MICHAEL BODDICKER – “THE ADVENTURES OF BUCKAROO BANZAI ACROSS THE 8TH DIMENSION” soundtrack (1984)
Here’s the score to one of my favorite films as a child. I believe that this score remains officially unreleased.
The film is one of the better “cult” sci-fi items of the ’80s, highly imagnative and considerably unique — qualities which, of course, doomed the film to an initial poor reaction, both commercially and critically. Peter Weller is just great in the title role, playing one of the most understated action heroes I can possibly think of (in a good way), with the exception of Bronson and Steven Seagal — and the supporting cast, which includes Christopher Lloyd, Ellen Barkin, Jeff Goldblum and a truly insane John Lithgow (going even farther over the top than in “Raising Cain”, if that’s humanly possible), is just as awesome.
The soundtrack is also as understated as Weller’s performance — lots of great shimmery synths, with a little extra dose of sound design elements as well. Wikipedia sez:
The film’s music coordinator and sound designer Bones Howe worked with musician Michael Boddicker, who wrote and performed the score, on the theme music and sound effects. Howe selected the source music for the club scene and put together a special arrangement of “Since I Don’t Have You” that Buckaroo sings to Penny Priddy. Weller, an accomplished musician, played the guitar, trumpet, did his own vocals, and learned to mime piano playing.
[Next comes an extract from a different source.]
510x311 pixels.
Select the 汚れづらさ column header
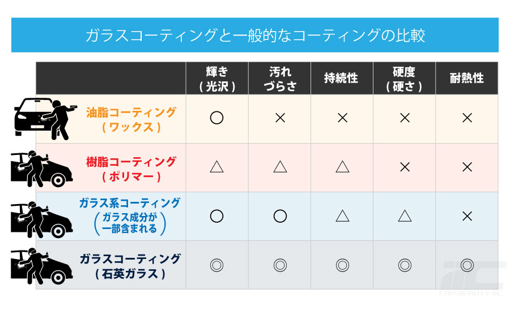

Howe and the filmmakers decided not to go with a rock music score and opted for an electronic one instead. He wanted to “integrate music and sound effects so that everything would merge on the soundtrack with no distinction between music and sound”. Boddicker was Howe’s first choice for composer. They had worked together on the soundtrack for “Get Crazy”. Boddicker had just won a Grammy for his song, “Imagination”, on the “Flashdance” soundtrack. In addition to composing the score, he also produced alien sound effects while Alan Howarth was hired to create the sounds of the 8th Dimension.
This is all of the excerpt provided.